• # question_answer The value of$\int_{-\pi }^{\pi }{\frac{{{\cos }^{2}}x}{1+{{a}^{x}}}}dx,a>0$is A)  $a\pi$ B)  $\frac{\pi }{2}$ C)  $\frac{\pi }{a}$ D)  $2\pi$

Let$I=\int_{-\pi }^{\pi }{\frac{{{\cos }^{2}}x}{1+{{a}^{x}}}}dx,a>0$           ...(i) $I=\int_{-\pi }^{\pi }{\frac{{{\cos }^{2}}x}{1+{{a}^{-x}}}}dx$ (put$x=-x$)     ...(ii) On adding Eqs. (i) and (ii), we get $2I=\int_{-\pi }^{\pi }{\frac{(1+{{a}^{x}})\cos x}{(1+{{a}^{x}})}}dx$ $\Rightarrow$ $2I=\int_{-\pi }^{\pi }{{{\cos }^{2}}x}dx$ $\Rightarrow$ $2I=\int_{-\pi }^{\pi }{\left( \frac{\cos 2x+1}{2} \right)}dx$ $\Rightarrow$ $2I=\frac{1}{2}\left[ \frac{\sin 2x}{2}+x \right]_{-\pi }^{\pi }$ $\Rightarrow$ $2I=\frac{1}{2}(\pi +\pi )$ $\Rightarrow$ $I=\frac{\pi }{2}$

▶ _GIVEN INFORMATION_:
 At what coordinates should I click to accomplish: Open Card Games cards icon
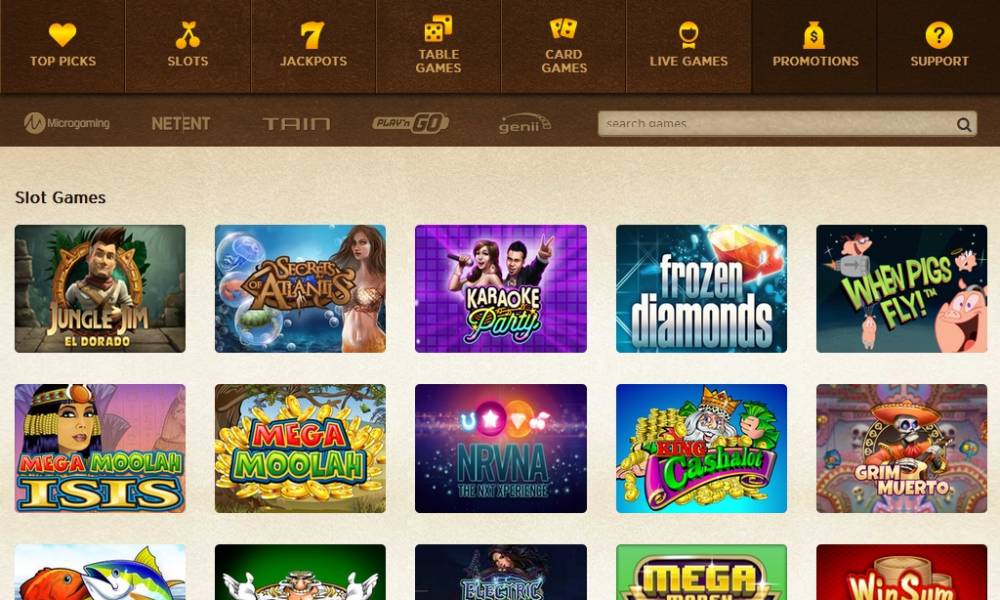563,29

▶ _WRITTEN INSTRUCTION_: Answer briefly from the worked integral problem: (a) What condition is placed on a in the problem statement? (b) What substitution is applied to obtain equation (ii)? (c) What final value of I does the solution reach?

▶ _THE ANSWER_:
(a) a > 0
(b) x = −x
(c) I = π/2